_Work instruction:_ Rewrite the passage about fathers caring for children, beginning at "Can men be convinced" and stopping after "lucky I am.", with "supervisor" changed to "boss".

_Provided passage:_
__________

Are men more likely to lose patience with children and abuse them? Studies show that fathers are less likely than mothers to use physical punishments with their kids. According to the US Department of Justice, 70% of confirmed cases of child abuse and 65% of parental murders of children are committed by mothers, not fathers. According to the US Department of Health and Human Services, adjusting for the greater number of single mothers, a custodial mother is five times as likely to murder her own children as a custodial father is. Children are 88% more likely to be seriously injured from abuse or neglect by their mothers than by their fathers. There’s no reason to think that children are safer in the primary care of a mother than of a father.

Can men be convinced to do it? Given the proper adjustments, many can. The idea never occurs to most men—just as it never occurred to me—but if they think about the advantages—loving care for the kids and plenty of time to spend with them, no supervisor breathing down their necks, a temporary release from the 40 years of work without interruption that is the fate of most men—many men will come to embrace the idea. Sometimes when I get frustrated with housework I remember days when I’d work until 10 and come home and carry my sleeping son around the house on my shoulder because I missed him so much and I realize how lucky I am.

__________

_Input data:_
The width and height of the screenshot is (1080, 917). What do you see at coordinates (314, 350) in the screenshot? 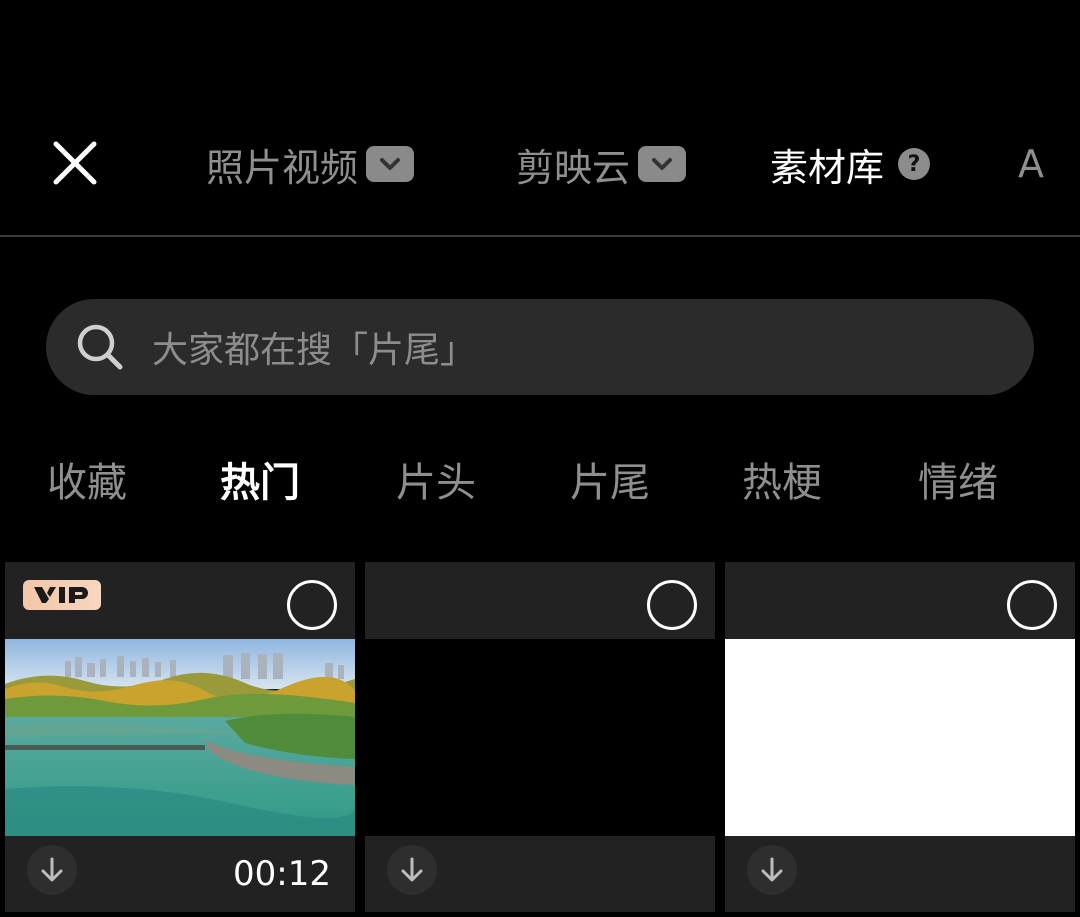
I see `search-placeholder: 大家都在搜「片尾」` at bounding box center [314, 350].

__________

_Result:_
Can men be convinced to do it? Given the proper adjustments, many can. The idea never occurs to most men—just as it never occurred to me—but if they think about the advantages—loving care for the kids and plenty of time to spend with them, no boss breathing down their necks, a temporary release from the 40 years of work without interruption that is the fate of most men—many men will come to embrace the idea. Sometimes when I get frustrated with housework I remember days when I’d work until 10 and come home and carry my sleeping son around the house on my shoulder because I missed him so much and I realize how lucky I am.